Epstein’s longtime partner-in-crime Ghislaine Maxwell was convicted Wednesday evening of recruiting and grooming underage girls for Epstein for years.

She was convicted of sex trafficking minors, which has a possible sentence of 40 years for the 60-year-old.

She was also found guilty of conspiracy to entice a minor to travel to engage in illegal sex acts, conspiracy to transport a minor with the intent to engage in criminal sexual activity and transporting a minor with the intent to engage in criminal sexual activity, conspiracy to commit sex trafficking of minors.

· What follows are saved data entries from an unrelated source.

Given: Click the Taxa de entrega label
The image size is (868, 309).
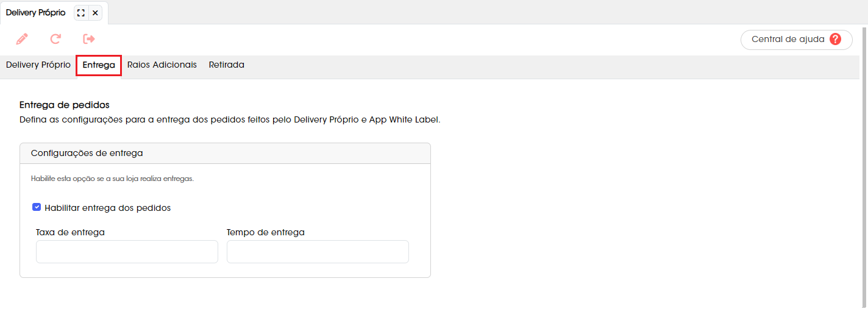Looking at the screenshot, I should pyautogui.click(x=70, y=232).
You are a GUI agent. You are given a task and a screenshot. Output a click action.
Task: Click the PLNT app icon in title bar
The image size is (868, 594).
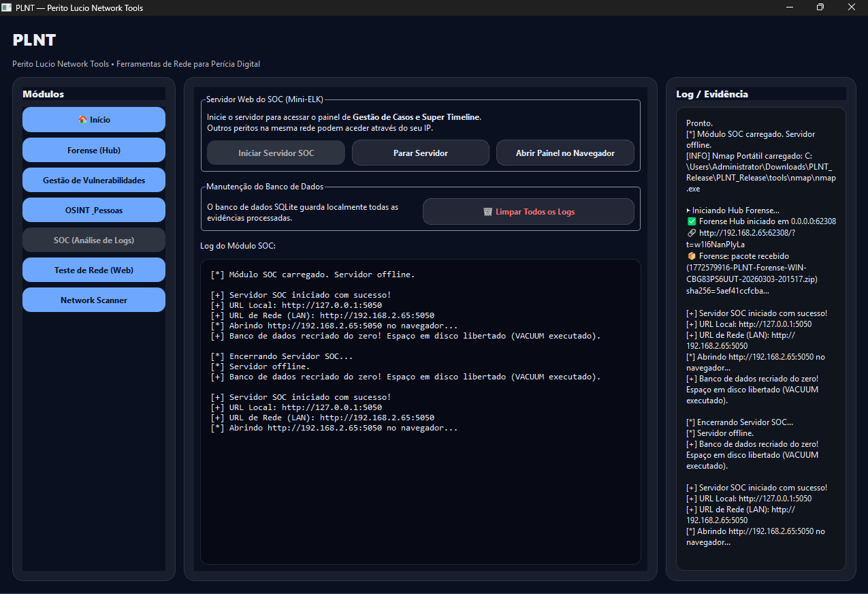[x=7, y=7]
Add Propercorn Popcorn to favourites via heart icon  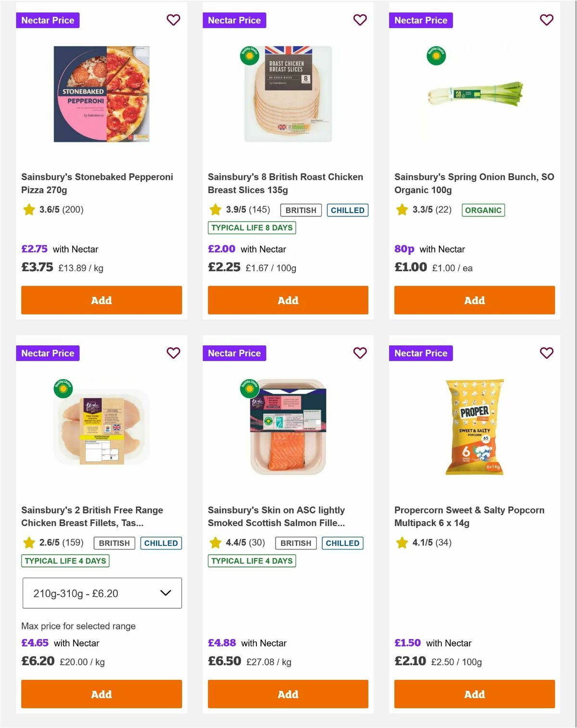click(x=546, y=353)
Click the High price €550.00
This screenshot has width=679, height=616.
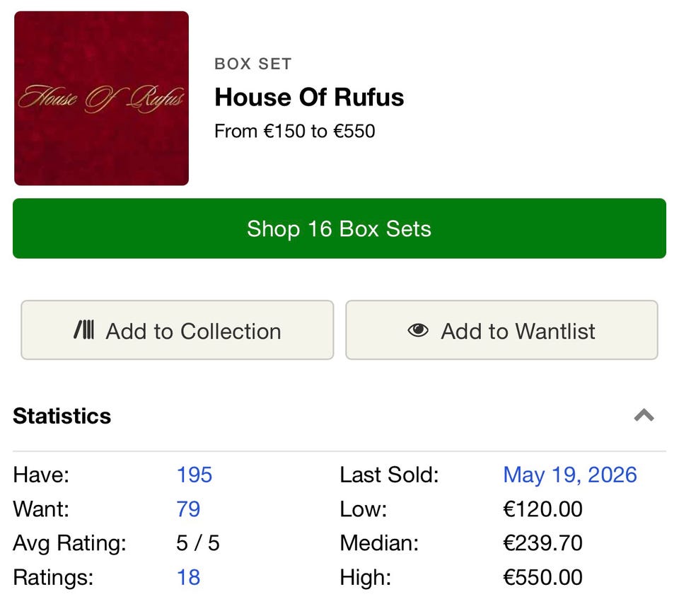point(542,577)
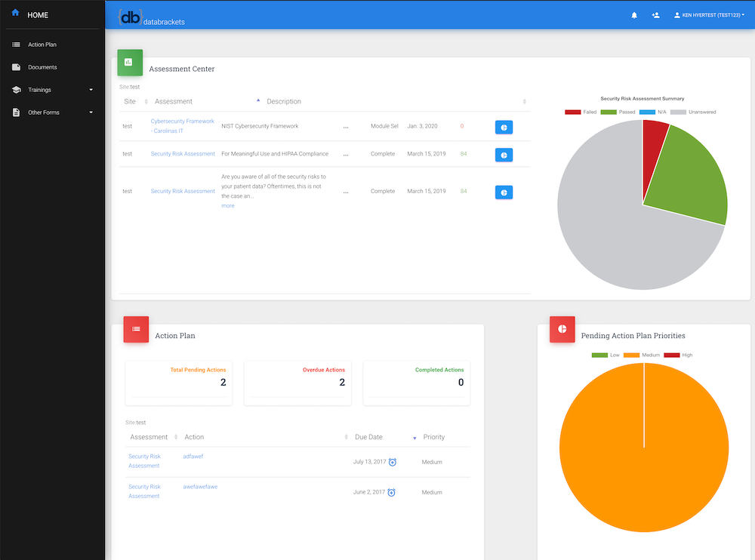Click the 'more' link in description
This screenshot has width=755, height=560.
[227, 205]
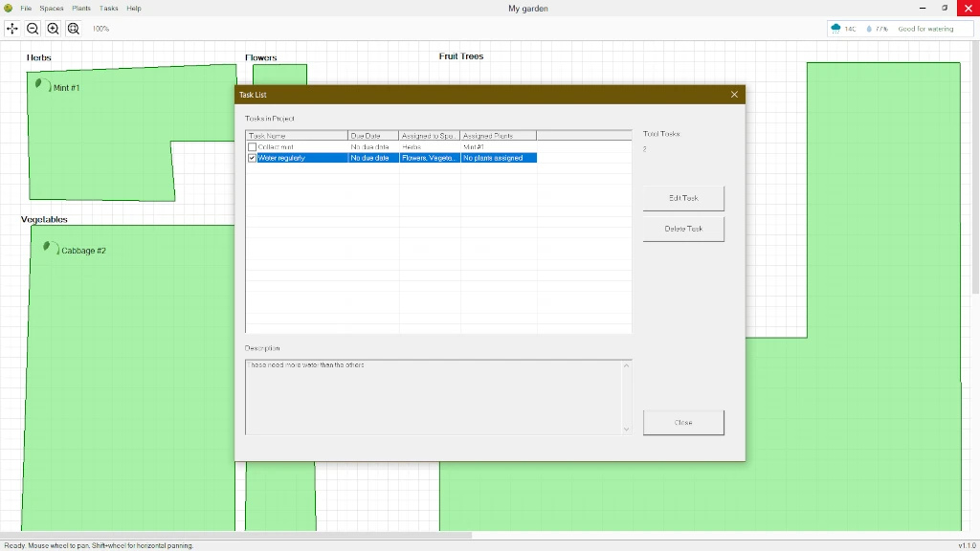The height and width of the screenshot is (551, 980).
Task: Click the zoom in magnifier icon
Action: (53, 29)
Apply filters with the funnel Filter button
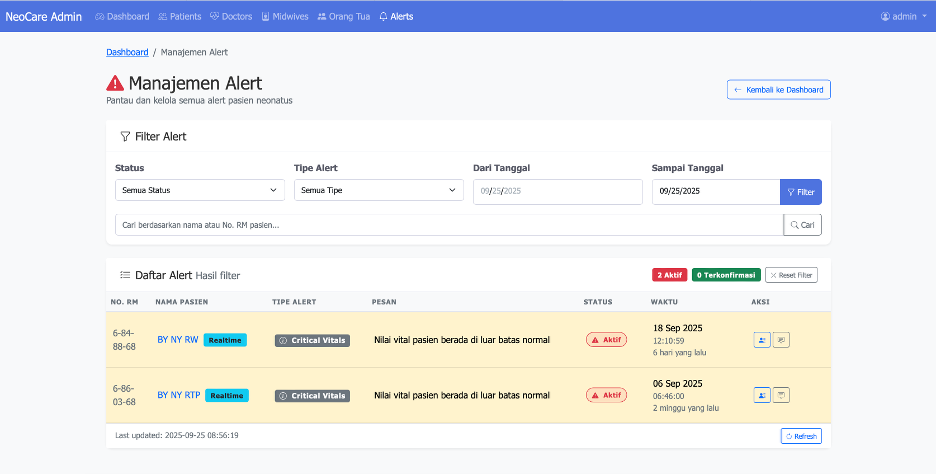936x474 pixels. click(800, 191)
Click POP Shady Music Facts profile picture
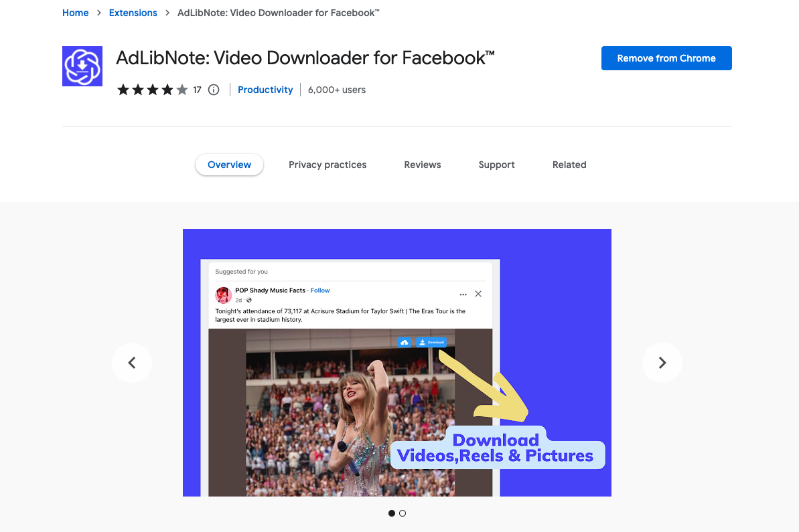 (223, 294)
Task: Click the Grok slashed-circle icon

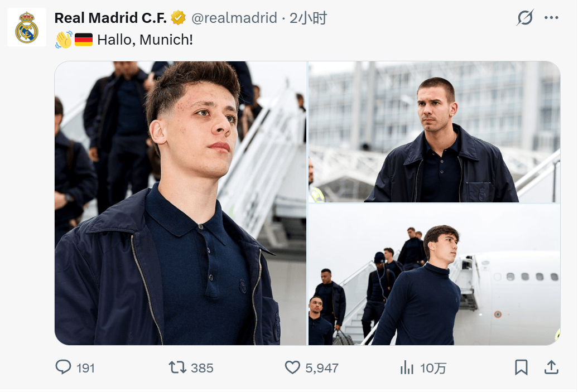Action: pos(525,18)
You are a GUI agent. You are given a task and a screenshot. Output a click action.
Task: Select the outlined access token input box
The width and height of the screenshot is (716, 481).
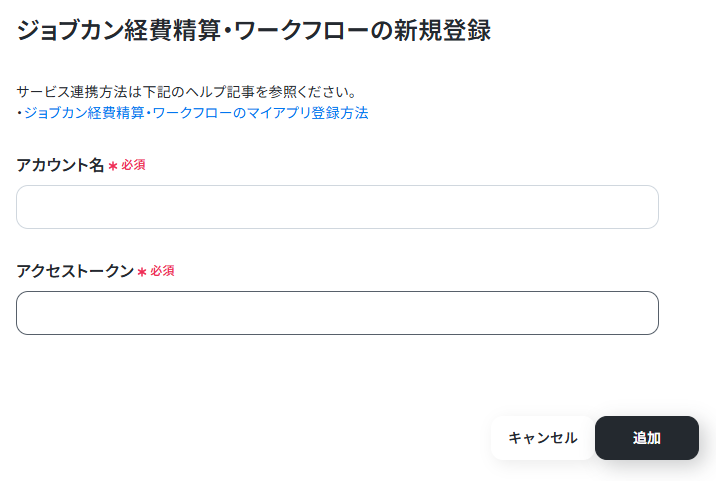(337, 313)
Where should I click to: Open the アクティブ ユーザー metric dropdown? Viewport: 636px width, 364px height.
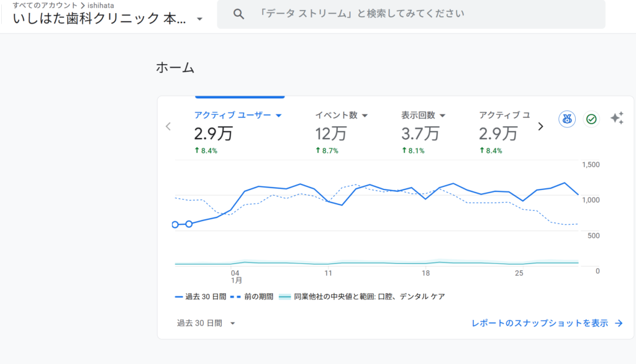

“The road to justice has been far too long. But, today, justice has been done,” Damian Williams , the US Attorney for the Southern District of New York, said. “I want to commend the bravery of the girls — now grown women — who stepped out of the shadows and into the courtroom. Their courage and willingness to face their abuser made this case, and today’s result, possible.”

“Maxwell was Jeffrey Epstein’s right hand,” Alison Moe, the Assistant US Attorney said in her closing statement to the jury.

“Maxwell and Epstein were partners. They were partners in crime who sexually exploited young girls together,” she said.

But now the Daily Mail’s Daniel Bates published a report arguing that Maxwell has “four possible grounds for appeal – including the judge’s decision to force the jury to work through New Year’s Eve holiday due to the coronavirus.”

“Lawyers for the former socialite, who is facing 65 years in jail for recruiting and trafficking underage girls for Jeffrey Epstein, could zero in on how Judge Alison Nathan handled the case as they seek to overturn the conviction. Their primary argument will likely be how Judge Nathan ordered the jury to sit every single day of the final week until they reached a verdict,” Bates wrote.

Bates continued:

That would have included New Year’s Eve and New Year’s Day, even though it falls on a Saturday and is a public holiday, and Sunday as well. Maxwell’s lawyers complained that such instructions were essentially telling the jury they needed to ‘hurry up’. Judge Nathan said that the move was necessary because the ‘astronomical’ numbers of Covid-19 cases fueled by the Omicron variant meant there was a real risk of a ‘mistrial’.

But at the end of that very day the jury came back with their verdict.

Other issues which could be raised on appeal include how Judge Nathan handled a question from the panel about count four – transportation of an individual under the age of 17 with intent to engage in illegal sexual activity – on which Maxwell was convicted.

Maxwell’s lawyers are likely to raise concerns about a jury note related to the accuser Annie Farmer and counts one and three, on which they also found Maxwell guilty. Fourthly, Maxwell’s lawyers could object to how Judge Nathan brusquely handled their request for the US Marshals to force one witness to attend court, a request they ultimately dropped.